After reading Jeff Larson’s account of his text mining adventures in ProPublica’s Jeff Larson on the NSA Crypto Story, I encountered a triplet of post from Gary Sieling on Postgres and full text indexes.
In order of appearance:
Fixing Issues Where Postgres Optimizer Ignores Full Text Indexes
GIN vs GiST For Faceted Search with Postgres Full Text Indexes
Querying Multiple Postgres Full-Text Indexes
If Postgres and full text indexing are project requirements, these are must read posts.
Gary does note in the middle post that Solr with default options (no tuning) out performs Postgres.
Solr would have been the better option for Jeff Larson when compared to Postgres.
But the difference in that case is a contrast between structured data and “dumpster data.”
It appears that the hurly-burly race to enable “connecting the dots” post-9/11:
Structural barriers to performing joint intelligence work. National intelligence is still organized around the collection disciplines of the home agencies, not the joint mission.
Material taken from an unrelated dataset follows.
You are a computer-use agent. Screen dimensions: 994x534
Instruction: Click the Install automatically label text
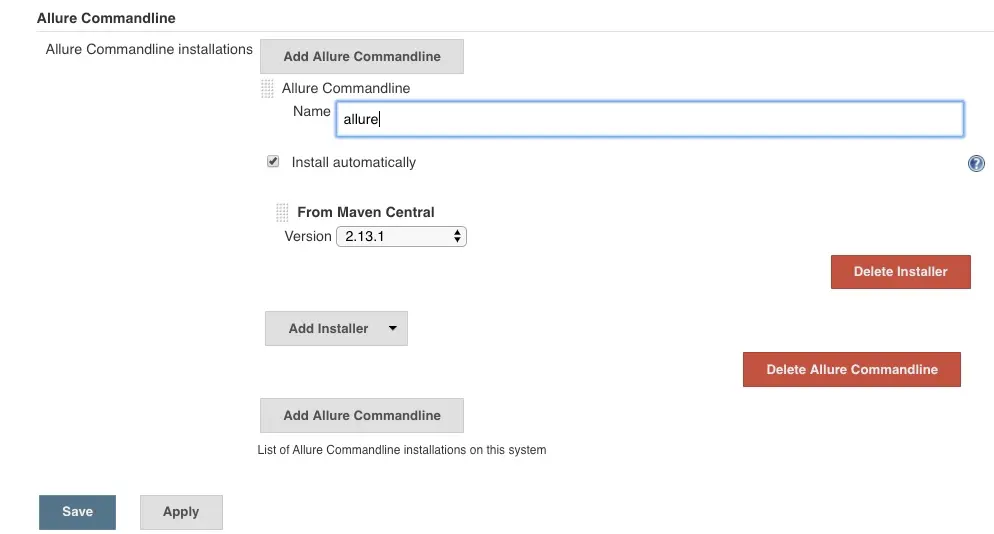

The importance of integrated, all-source analysis cannot be overstated. Without it, it is not possible to “connect the dots.” No one component holds all the relevant information.
Yep, #1 with a bullet problem.
Response? From the Manning and Snowden leaks, one can only guess that “dumpster data” is the preferred solution.
By “dumpster data” I mean that data from different sources, agencies, etc., are simply dumped into a large data store.
No wonder the NSA runs 600,000 of queries a day or about 20 million queries a month. That is a lot of data dumpster diving.
Secrecy may be hiding that data from the public, but poor planning is hiding it from the NSA.